• TASK OBJECTIVE: In the material below, repeat only the lines from the one that holds "Diagnóstico por imágenes (100, 2071)" through the final line, exactly as they stand.

[Start of section]

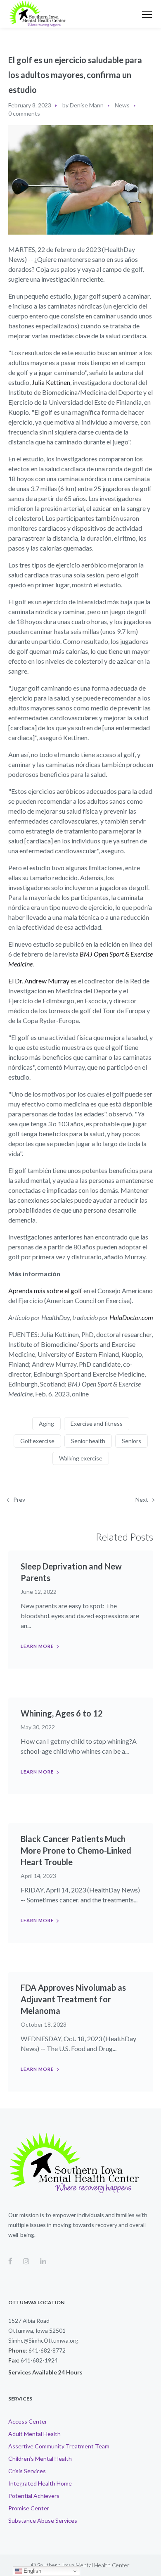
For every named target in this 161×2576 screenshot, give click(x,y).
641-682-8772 (47, 2350)
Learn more (37, 1646)
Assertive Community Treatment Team (58, 2446)
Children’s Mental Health (40, 2458)
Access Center (27, 2421)
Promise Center (28, 2508)
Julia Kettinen (51, 382)
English (31, 2571)
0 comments (24, 113)
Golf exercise (37, 1440)
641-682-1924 (39, 2360)
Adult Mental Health (34, 2433)
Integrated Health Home (40, 2483)
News (122, 105)
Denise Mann (87, 105)
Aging (46, 1423)
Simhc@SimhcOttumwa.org (43, 2340)
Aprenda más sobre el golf (45, 1290)
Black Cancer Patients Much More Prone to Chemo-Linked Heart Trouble (76, 1850)
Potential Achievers (33, 2495)
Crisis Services (27, 2470)
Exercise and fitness (97, 1423)
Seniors (131, 1440)
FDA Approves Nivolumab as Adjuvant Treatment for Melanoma (73, 1999)
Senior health (88, 1440)
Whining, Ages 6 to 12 (62, 1713)
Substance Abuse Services (42, 2520)
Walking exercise (80, 1458)
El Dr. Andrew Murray (38, 981)
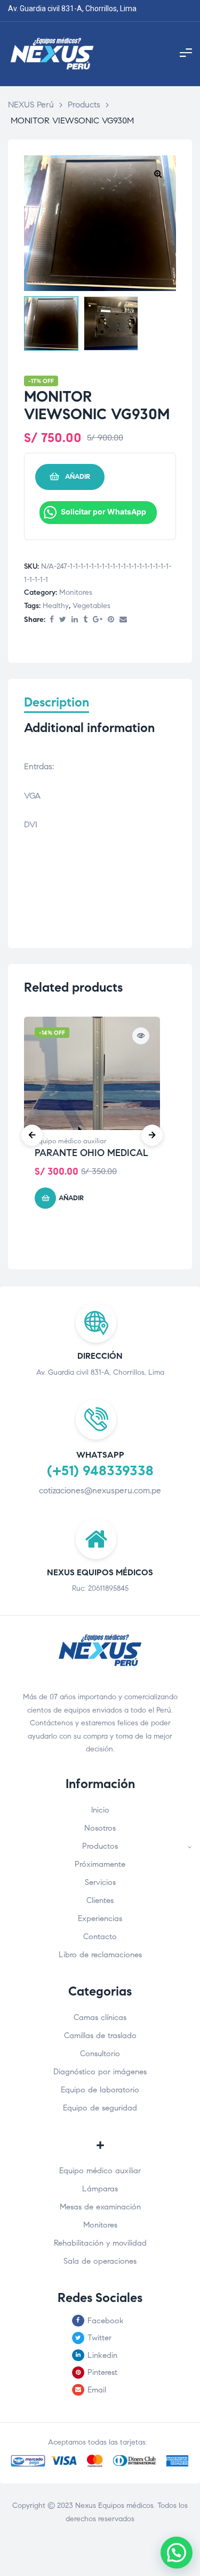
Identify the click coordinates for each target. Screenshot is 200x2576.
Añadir (77, 476)
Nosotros (100, 1828)
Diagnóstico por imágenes (100, 2071)
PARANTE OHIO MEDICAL (91, 1153)
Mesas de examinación (100, 2207)
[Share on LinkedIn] (75, 620)
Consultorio (100, 2053)
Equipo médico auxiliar (71, 1141)
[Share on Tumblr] (85, 620)
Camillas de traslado (100, 2035)
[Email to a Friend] (123, 620)
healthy (56, 605)
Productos (100, 1846)
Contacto (100, 1936)
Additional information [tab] (89, 728)
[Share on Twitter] (63, 620)
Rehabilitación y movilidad (100, 2243)
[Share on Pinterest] (111, 620)
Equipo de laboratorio (100, 2090)
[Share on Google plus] (97, 620)
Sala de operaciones (100, 2261)
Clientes (100, 1900)
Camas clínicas (100, 2017)
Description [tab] (56, 702)
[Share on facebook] (52, 620)
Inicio (100, 1810)
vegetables (91, 605)
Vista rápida (140, 1035)
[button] (157, 173)
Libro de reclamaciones (100, 1954)
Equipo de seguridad (100, 2108)
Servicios (100, 1882)
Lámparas (100, 2188)
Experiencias (100, 1918)
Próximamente (100, 1864)
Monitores (75, 592)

[End of section]

• ANSWER SECTION:
Diagnóstico por imágenes (100, 2071)
PARANTE OHIO MEDICAL (91, 1153)
Mesas de examinación (100, 2207)
[Share on LinkedIn] (75, 620)
Consultorio (100, 2053)
Equipo médico auxiliar (71, 1141)
[Share on Tumblr] (85, 620)
Camillas de traslado (100, 2035)
[Email to a Friend] (123, 620)
healthy (56, 605)
Productos (100, 1846)
Contacto (100, 1936)
Additional information [tab] (89, 728)
[Share on Twitter] (63, 620)
Rehabilitación y movilidad (100, 2243)
[Share on Pinterest] (111, 620)
Equipo de laboratorio (100, 2090)
[Share on Google plus] (97, 620)
Sala de operaciones (100, 2261)
Clientes (100, 1900)
Camas clínicas (100, 2017)
Description [tab] (56, 702)
[Share on facebook] (52, 620)
Inicio (100, 1810)
vegetables (91, 605)
Vista rápida (140, 1035)
[button] (157, 173)
Libro de reclamaciones (100, 1954)
Equipo de seguridad (100, 2108)
Servicios (100, 1882)
Lámparas (100, 2188)
Experiencias (100, 1918)
Próximamente (100, 1864)
Monitores (75, 592)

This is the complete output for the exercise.